= Beginning of Section =

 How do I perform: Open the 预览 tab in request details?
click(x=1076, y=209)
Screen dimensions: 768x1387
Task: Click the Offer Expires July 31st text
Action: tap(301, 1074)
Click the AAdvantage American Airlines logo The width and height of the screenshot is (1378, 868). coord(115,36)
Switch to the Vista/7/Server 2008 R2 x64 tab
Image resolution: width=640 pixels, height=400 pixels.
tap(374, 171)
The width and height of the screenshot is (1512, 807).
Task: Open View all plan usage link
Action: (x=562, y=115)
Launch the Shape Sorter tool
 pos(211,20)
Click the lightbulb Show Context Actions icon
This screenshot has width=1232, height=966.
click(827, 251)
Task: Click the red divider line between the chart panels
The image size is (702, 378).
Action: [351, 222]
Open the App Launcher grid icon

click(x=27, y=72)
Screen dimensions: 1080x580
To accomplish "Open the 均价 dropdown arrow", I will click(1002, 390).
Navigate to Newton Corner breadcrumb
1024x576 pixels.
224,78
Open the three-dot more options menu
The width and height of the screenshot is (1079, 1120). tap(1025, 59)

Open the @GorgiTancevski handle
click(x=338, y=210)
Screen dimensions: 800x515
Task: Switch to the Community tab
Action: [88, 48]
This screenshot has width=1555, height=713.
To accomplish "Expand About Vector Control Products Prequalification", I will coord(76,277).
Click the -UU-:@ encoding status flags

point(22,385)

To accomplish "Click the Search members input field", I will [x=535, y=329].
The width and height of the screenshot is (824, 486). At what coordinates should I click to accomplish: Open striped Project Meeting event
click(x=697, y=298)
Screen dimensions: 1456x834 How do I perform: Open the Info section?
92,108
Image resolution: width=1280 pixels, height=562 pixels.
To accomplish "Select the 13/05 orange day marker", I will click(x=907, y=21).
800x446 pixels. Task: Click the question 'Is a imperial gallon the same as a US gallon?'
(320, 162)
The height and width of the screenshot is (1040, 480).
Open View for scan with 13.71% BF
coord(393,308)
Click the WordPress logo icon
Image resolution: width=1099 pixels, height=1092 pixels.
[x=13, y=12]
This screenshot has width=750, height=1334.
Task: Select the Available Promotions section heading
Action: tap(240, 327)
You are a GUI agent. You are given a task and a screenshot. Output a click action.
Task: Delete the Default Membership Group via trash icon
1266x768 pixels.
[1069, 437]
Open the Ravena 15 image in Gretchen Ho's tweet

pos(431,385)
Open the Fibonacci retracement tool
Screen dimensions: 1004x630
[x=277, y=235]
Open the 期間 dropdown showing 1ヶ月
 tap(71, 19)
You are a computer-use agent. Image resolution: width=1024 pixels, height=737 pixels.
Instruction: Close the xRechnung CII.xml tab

= End of Section =

• **What you should do**:
Write out all of the records once more, exactly.

• **Final answer**:
 How do I perform: Open the 预览 tab in request details?
click(x=1076, y=209)
Screen dimensions: 768x1387
Task: Click the Offer Expires July 31st text
Action: tap(301, 1074)
Click the AAdvantage American Airlines logo The width and height of the screenshot is (1378, 868). coord(115,36)
Switch to the Vista/7/Server 2008 R2 x64 tab
Image resolution: width=640 pixels, height=400 pixels.
tap(374, 171)
The width and height of the screenshot is (1512, 807).
Task: Open View all plan usage link
Action: (x=562, y=115)
Launch the Shape Sorter tool
 pos(211,20)
Click the lightbulb Show Context Actions icon
This screenshot has width=1232, height=966.
click(827, 251)
Task: Click the red divider line between the chart panels
The image size is (702, 378).
Action: [351, 222]
Open the App Launcher grid icon

click(x=27, y=72)
Screen dimensions: 1080x580
To accomplish "Open the 均价 dropdown arrow", I will click(1002, 390).
Navigate to Newton Corner breadcrumb
1024x576 pixels.
224,78
Open the three-dot more options menu
The width and height of the screenshot is (1079, 1120). tap(1025, 59)

Open the @GorgiTancevski handle
click(x=338, y=210)
Screen dimensions: 800x515
Task: Switch to the Community tab
Action: [88, 48]
This screenshot has width=1555, height=713.
To accomplish "Expand About Vector Control Products Prequalification", I will coord(76,277).
Click the -UU-:@ encoding status flags

point(22,385)

To accomplish "Click the Search members input field", I will [x=535, y=329].
The width and height of the screenshot is (824, 486). At what coordinates should I click to accomplish: Open striped Project Meeting event
click(x=697, y=298)
Screen dimensions: 1456x834 How do I perform: Open the Info section?
92,108
Image resolution: width=1280 pixels, height=562 pixels.
To accomplish "Select the 13/05 orange day marker", I will click(x=907, y=21).
800x446 pixels. Task: Click the question 'Is a imperial gallon the same as a US gallon?'
(320, 162)
The height and width of the screenshot is (1040, 480).
Open View for scan with 13.71% BF
coord(393,308)
Click the WordPress logo icon
Image resolution: width=1099 pixels, height=1092 pixels.
[x=13, y=12]
This screenshot has width=750, height=1334.
Task: Select the Available Promotions section heading
Action: tap(240, 327)
You are a GUI agent. You are given a task and a screenshot. Output a click action.
Task: Delete the Default Membership Group via trash icon
1266x768 pixels.
[1069, 437]
Open the Ravena 15 image in Gretchen Ho's tweet

pos(431,385)
Open the Fibonacci retracement tool
Screen dimensions: 1004x630
[x=277, y=235]
Open the 期間 dropdown showing 1ヶ月
 tap(71, 19)
You are a computer-use agent. Image resolution: width=1024 pixels, height=737 pixels.
Instruction: Close the xRechnung CII.xml tab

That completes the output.